Sí, el presidente de Boca lanzó dardos cuando -sin dar ningún nombre en particular- cuestionó el estado en el que recibió el club como dirigente a fines de 2019, así como también criticó la viabilidad de los proyectos alternativos que cada candidato (incluso uno muy cercano a él) fue presentando antes de cada elección en el pasado reciente y también tuvo tiempo para ocuparse del periodismo.
Acá, una guía para entender, uno por uno, de quién habló Román cada vez que elevó su tono de voz en el transcurso del mensaje que brindó el viernes por la noche a través del canal oficial del club.
Sus antecesores en la conducción del club
El primer cuestionamiento, a medida que iba avanzando su análisis sobre la aceptación de la empresa Ferrosur, fue cuando habló de la renovación de la puerta de ingreso. “Era un estadio abandonado. La puerta principal esta gente no la arregló y ahora nosotros la arreglamos”, dijo en referencia a lo que en otros pasajes confirmó como aquellos que condujeron el club por espacio de “30 años”.
En esa generalidad, reiterada también anteriormente, Riquelme abarca principalmente a las dirigencias de Mauricio Macri y de Daniel Angelici, pero también a la de su actual vicepresidente Jorge Amor Ameal, quien no sólo estuvo al frente del club entre 2019 y 2023 sino que también lo hizo desde 2008 (cuando asumió la presidencia tras la muerte repentina de Pedro Pompilio) hasta fines de 2012.
Mauricio Macri
“Yo soy el grano más grande que le apareció a este señor. Y me da felicidad”. La referencia es inocultable, y pese a que ya estaba incluido en el resto de las críticas, Riquelme tuvo frases como esa para referirse a quien fue el presidente que lo llevó a Boca desde Argentinos Juniors siendo un juvenil en 1996.
El Canal de Boca
“No le mientan más al hincha de Boca. No pido otra cosa. Que le hagan maldades a Riquelme, que lo hagan, no pasa nada. Si tuvieron una cosa mala de Riquelme, estaría preso con cadena perpetua”, fue el contexto que completó el pasaje de su discurso. Y quedó bien claro el destinatario.

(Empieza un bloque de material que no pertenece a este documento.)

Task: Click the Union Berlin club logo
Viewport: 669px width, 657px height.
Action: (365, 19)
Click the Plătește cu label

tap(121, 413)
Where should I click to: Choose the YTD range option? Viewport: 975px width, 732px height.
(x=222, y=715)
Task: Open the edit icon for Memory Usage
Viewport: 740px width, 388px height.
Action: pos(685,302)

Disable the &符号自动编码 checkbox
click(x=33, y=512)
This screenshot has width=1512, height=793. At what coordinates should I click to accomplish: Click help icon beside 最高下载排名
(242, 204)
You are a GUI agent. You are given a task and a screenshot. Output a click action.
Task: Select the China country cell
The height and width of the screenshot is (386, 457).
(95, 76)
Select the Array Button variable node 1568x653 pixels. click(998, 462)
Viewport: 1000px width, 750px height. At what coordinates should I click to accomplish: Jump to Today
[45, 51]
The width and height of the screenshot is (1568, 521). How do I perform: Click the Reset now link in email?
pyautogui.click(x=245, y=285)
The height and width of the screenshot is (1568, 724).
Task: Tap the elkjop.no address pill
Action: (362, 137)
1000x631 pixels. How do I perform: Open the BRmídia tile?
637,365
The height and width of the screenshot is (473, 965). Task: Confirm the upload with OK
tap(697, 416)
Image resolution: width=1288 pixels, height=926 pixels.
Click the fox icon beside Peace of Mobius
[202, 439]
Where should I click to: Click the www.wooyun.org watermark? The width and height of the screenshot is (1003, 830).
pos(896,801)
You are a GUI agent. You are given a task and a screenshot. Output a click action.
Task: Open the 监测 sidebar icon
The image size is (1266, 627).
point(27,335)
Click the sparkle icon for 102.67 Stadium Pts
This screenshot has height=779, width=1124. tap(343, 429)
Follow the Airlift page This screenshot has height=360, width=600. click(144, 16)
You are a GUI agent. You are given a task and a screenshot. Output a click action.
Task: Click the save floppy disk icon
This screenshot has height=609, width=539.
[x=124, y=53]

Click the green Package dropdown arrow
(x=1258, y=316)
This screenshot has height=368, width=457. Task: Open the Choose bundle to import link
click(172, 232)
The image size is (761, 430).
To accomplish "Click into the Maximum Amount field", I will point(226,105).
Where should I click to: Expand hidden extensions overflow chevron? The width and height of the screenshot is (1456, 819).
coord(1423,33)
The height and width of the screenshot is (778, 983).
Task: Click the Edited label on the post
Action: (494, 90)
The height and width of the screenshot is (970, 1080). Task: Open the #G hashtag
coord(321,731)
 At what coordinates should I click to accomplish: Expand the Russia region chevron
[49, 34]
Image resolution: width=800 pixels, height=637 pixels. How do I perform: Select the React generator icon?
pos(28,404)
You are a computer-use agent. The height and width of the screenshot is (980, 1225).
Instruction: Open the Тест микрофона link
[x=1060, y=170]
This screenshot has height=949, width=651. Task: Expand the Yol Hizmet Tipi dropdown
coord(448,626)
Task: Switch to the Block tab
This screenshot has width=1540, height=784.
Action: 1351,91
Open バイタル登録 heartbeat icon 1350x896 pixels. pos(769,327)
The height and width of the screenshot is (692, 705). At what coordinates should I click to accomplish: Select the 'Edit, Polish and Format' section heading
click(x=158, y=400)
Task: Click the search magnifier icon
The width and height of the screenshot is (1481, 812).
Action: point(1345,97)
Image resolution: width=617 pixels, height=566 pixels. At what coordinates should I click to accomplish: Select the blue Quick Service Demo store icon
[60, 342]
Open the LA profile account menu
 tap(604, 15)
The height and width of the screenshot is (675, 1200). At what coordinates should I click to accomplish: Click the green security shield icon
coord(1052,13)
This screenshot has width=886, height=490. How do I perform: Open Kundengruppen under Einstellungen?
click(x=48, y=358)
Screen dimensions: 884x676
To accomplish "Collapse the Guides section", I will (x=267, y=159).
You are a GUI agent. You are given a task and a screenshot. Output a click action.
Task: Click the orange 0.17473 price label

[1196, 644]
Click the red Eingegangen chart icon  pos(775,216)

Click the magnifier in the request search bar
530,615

Los proyectos de Bombonera que no fueron
En varios pasajes de la transmisión, Riquelme elevó la voz. Y fuerte. Fue para hablar de dos proyectos que tienen una denominación que los distingue, pero que tienen un trasfondo detrás: Esloveno y Bombonera 360. El primero surgió de una idea de Fabián Fiori, antiguo asistente del plantel de Boca en las épocas de esplendor de Román y empleado del club hasta hace unos meses.
El 360, en tanto, fue el proyecto emblema de Jorge Amor Ameal durante casi todo el período que pasó afuera del club hasta su regreso en 2019. Ideado por el arquitecto Carlos Navarro (dirigente hasta 2023 y hombre de confianza del ex presidente), tanto esa variante como el Esloveno contemplaban la compra de una cantidad determinada de propiedades en las manzanas linderas. Y a la inviabilidad de esa compra les apuntó Riquelme.
El Canal de Boca.
Los enemigos políticos
“Pedimos que nos dejen crecer como club. Hace varios meses presentamos, cerca de Casa Amarilla, para que nos dejen hacer el polideportivo, no entendemos cómo nos siguen negando la posibilidad”.
El mensaje en este apartado es inequívoco: con el ejemplo del Polideportivo que Boca planea instalar en la zona de la Bombonerita -una obra frenada por falta de permisos que el club no acepta como lógica- queda en claro que parte de la dificultad de la ampliación puede pasar por la buena voluntad política del gobierno nacional y del de la Ciudad de Buenos Aires.
El periodismo
“Hay varios periodistas inteligentes, que no hablan solo de deportes. Ellos saben que no se puede hacer un estadio a 100 metros del otro. Esos periodistas tuvieron miedo de preguntar si habían pedido permiso, no se animaron a preguntar nada”.
Sin personalizar, Riquelme volvió a ocuparse de cuestionar algo que en su campaña presidencial ya había enfatizado: que el proyecto presentado oportunamente por el candidato Andrés Ibarra y su vice Macri era imposible de llevar a cabo. Y que en ninguna entrevista (o en alguna en particular), nadie les cuestionó esa particularidad.